Given problem » Please write out the material below word for word, from its first line through the line with "Action: (724, 72)", including both of those lines.

(Material for pointing at text and elements)
= = = = =

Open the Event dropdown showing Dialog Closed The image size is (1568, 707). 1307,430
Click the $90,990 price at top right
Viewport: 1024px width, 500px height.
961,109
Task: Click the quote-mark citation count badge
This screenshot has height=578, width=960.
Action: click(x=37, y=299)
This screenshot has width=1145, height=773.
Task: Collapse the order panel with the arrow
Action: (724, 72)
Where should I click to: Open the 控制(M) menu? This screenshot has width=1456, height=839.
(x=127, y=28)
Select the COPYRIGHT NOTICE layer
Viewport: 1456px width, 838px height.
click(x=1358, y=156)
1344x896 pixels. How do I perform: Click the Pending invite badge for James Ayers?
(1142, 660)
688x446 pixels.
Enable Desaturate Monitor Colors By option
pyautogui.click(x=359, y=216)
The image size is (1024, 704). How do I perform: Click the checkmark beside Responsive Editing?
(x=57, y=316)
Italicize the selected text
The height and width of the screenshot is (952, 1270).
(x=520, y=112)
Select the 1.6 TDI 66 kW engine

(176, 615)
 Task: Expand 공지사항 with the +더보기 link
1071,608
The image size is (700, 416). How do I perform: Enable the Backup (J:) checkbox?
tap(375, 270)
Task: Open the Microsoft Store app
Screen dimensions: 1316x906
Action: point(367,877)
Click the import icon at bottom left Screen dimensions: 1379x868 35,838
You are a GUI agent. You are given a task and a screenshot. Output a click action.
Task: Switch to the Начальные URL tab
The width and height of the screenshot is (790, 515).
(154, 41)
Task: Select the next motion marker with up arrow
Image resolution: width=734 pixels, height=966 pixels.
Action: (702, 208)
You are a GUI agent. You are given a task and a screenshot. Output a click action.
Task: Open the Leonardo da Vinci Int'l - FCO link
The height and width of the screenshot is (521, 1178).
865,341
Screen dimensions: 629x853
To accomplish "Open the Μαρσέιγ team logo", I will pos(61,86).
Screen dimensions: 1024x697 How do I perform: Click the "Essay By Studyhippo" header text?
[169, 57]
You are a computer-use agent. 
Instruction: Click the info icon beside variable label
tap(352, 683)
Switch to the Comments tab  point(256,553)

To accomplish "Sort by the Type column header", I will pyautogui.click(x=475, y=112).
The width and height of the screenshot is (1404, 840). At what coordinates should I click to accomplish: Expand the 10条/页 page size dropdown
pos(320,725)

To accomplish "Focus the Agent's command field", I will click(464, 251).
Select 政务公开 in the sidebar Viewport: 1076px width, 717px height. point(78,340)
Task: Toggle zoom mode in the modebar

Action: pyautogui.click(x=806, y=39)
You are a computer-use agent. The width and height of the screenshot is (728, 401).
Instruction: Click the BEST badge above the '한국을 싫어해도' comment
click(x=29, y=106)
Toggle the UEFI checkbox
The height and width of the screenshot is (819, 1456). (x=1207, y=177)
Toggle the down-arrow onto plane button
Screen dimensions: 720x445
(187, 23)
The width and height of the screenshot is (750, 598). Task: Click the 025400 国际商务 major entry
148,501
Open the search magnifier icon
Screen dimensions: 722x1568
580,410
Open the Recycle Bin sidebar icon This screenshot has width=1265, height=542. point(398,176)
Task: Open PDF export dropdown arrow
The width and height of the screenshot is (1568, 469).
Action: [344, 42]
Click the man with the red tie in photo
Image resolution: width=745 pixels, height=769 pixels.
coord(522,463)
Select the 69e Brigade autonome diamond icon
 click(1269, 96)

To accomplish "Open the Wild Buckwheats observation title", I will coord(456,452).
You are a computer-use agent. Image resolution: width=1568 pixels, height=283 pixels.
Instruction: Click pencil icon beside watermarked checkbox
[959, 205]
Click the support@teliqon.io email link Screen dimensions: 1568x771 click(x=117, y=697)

= = = = =

Output for this exercise »
Open the Event dropdown showing Dialog Closed The image size is (1568, 707). 1307,430
Click the $90,990 price at top right
Viewport: 1024px width, 500px height.
961,109
Task: Click the quote-mark citation count badge
This screenshot has height=578, width=960.
Action: click(x=37, y=299)
This screenshot has width=1145, height=773.
Task: Collapse the order panel with the arrow
Action: (724, 72)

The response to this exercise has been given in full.